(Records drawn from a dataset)
Content starts
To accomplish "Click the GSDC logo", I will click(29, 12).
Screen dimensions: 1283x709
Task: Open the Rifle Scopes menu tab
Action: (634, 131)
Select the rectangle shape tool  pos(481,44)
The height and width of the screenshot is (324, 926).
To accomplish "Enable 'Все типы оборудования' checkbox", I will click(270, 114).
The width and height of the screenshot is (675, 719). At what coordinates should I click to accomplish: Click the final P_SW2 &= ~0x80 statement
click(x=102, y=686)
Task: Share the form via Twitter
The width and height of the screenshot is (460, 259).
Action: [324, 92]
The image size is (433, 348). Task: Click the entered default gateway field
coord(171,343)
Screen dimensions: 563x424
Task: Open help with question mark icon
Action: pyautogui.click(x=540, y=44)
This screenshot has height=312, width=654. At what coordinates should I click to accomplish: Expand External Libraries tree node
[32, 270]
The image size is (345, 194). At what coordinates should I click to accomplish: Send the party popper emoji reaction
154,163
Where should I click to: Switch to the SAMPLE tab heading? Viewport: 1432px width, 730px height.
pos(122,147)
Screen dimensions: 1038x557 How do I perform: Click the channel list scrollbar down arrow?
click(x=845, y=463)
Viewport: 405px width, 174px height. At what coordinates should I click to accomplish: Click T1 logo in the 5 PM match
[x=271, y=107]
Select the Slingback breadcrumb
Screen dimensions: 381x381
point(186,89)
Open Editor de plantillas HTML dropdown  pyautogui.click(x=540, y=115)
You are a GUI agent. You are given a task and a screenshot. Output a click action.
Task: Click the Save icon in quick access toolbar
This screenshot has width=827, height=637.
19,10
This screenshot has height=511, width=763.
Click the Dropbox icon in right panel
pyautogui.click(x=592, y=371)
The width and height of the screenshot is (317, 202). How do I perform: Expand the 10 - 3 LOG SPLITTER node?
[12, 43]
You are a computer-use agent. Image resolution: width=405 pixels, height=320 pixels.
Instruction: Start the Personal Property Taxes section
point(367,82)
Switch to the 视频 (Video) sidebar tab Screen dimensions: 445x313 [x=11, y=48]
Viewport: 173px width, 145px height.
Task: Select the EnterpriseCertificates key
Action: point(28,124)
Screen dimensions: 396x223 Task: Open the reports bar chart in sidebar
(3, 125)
Content ends
Exercise -> Find the word "agent" in the entries and show each line where it is found.

Solution for this problem ->
You are a GUI agent. You are given a task and a screenshot. Output a click action.
You are a computer-use agent. Image resolution: width=405 pixels, height=320 pixels.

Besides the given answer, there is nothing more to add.